Questions you could ask children before setting the challenge might include:

* How many trigons (triangles) can you see? (There are five: four small ones and the perimeter triangle that makes up the shape as a whole.)

* What types of triangle can you see? Acute-angled or equilateral?

* Subtract the number of matchsticks that make up the perimeter from a baker’s dozen. Is your answer less than the fourth prime number? (13 - 6 = 7. Number 7 is the fourth prime number.)

* Count the matchsticks. How many more would you need to make a score?

* Give your name as a shape name (11 could be “hendecagon” or “undecagon”).
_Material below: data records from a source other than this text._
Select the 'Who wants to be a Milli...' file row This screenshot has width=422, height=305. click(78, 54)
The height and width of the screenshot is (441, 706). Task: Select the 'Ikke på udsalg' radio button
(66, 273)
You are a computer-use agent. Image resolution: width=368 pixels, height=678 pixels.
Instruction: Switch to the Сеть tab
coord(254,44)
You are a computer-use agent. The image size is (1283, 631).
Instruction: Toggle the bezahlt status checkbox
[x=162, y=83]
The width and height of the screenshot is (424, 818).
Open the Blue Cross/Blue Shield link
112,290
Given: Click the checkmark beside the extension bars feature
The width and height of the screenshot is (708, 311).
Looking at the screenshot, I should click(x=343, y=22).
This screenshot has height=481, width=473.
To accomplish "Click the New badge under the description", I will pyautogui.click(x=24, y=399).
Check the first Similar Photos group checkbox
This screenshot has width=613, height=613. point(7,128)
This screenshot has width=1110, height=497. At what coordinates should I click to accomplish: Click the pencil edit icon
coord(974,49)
* If each matchstick measured 2.5cm, would all the matchsticks measure more than a 30cm ruler if they were laid end to end? (No, because 9 x 2.5cm = 22.5cm.)

* What is the quotient of the number of matchsticks that make up the exterior divided by the interior? (6 V 3 = 2) Figure 2: Remove any four matchsticks to form five triangles.

When the children are ready, set them the challenge:

* Ask them to make the shape.

* Encourage them to plan what to do before trying to solve the problem.

* If they are struggling, provide prompts and clues after five minutes by indicating one of the matchsticks that could be removed.

* Award points for each puzzle solved according to difficulty.

* Ask one child to use an OHP to demonstrate the solution.